* **RECORDS PROVIDED**:
........
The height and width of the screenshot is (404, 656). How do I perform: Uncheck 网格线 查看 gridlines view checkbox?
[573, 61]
........
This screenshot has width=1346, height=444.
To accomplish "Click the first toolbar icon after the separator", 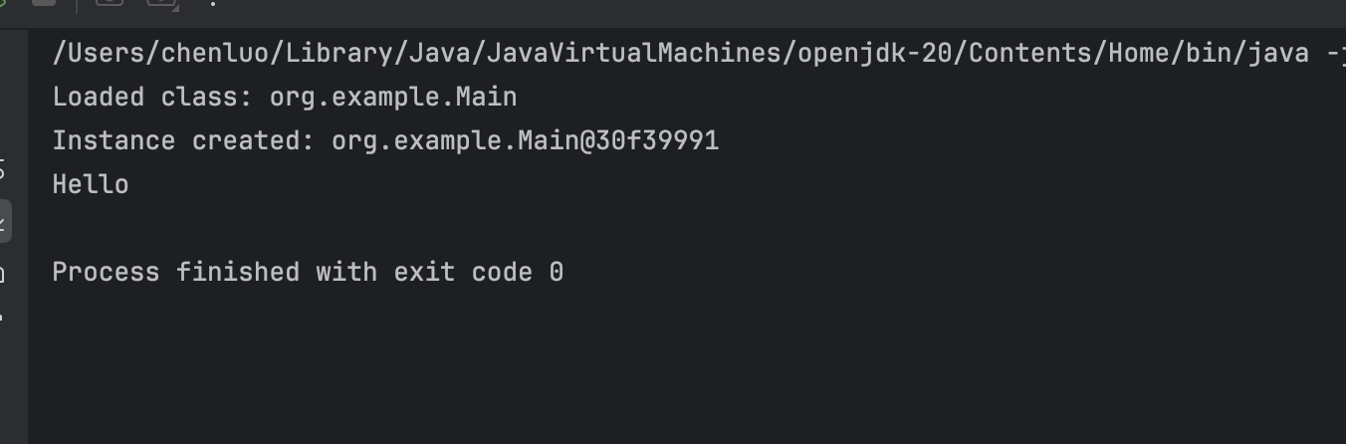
........
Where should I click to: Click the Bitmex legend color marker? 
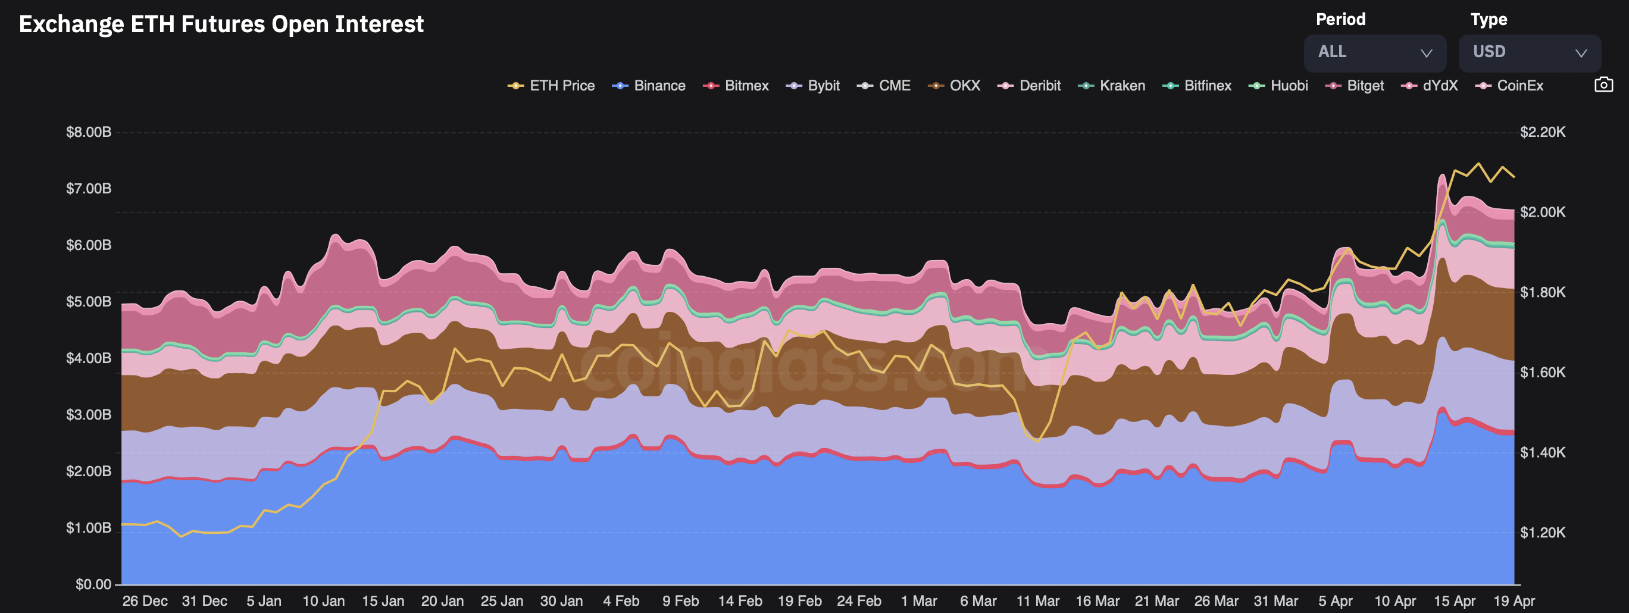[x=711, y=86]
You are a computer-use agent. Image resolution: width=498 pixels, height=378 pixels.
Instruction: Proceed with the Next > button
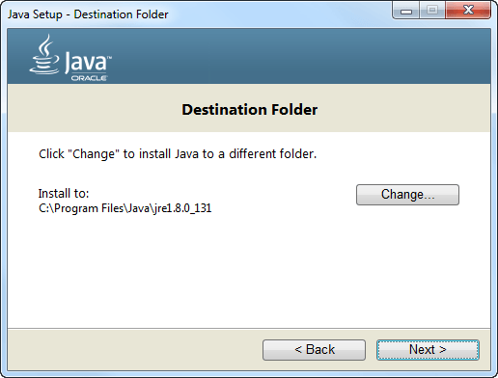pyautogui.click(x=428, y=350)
........
* **EXERCISE OBJECTIVE**: Set down word for word the lines above from the one with "This screenshot has width=1346, height=444." up to and including the one with "the first toolbar". Omit every picture.

* **SOLUTION BELOW**:
This screenshot has width=1346, height=444.
To accomplish "Click the first toolbar icon after the separator", 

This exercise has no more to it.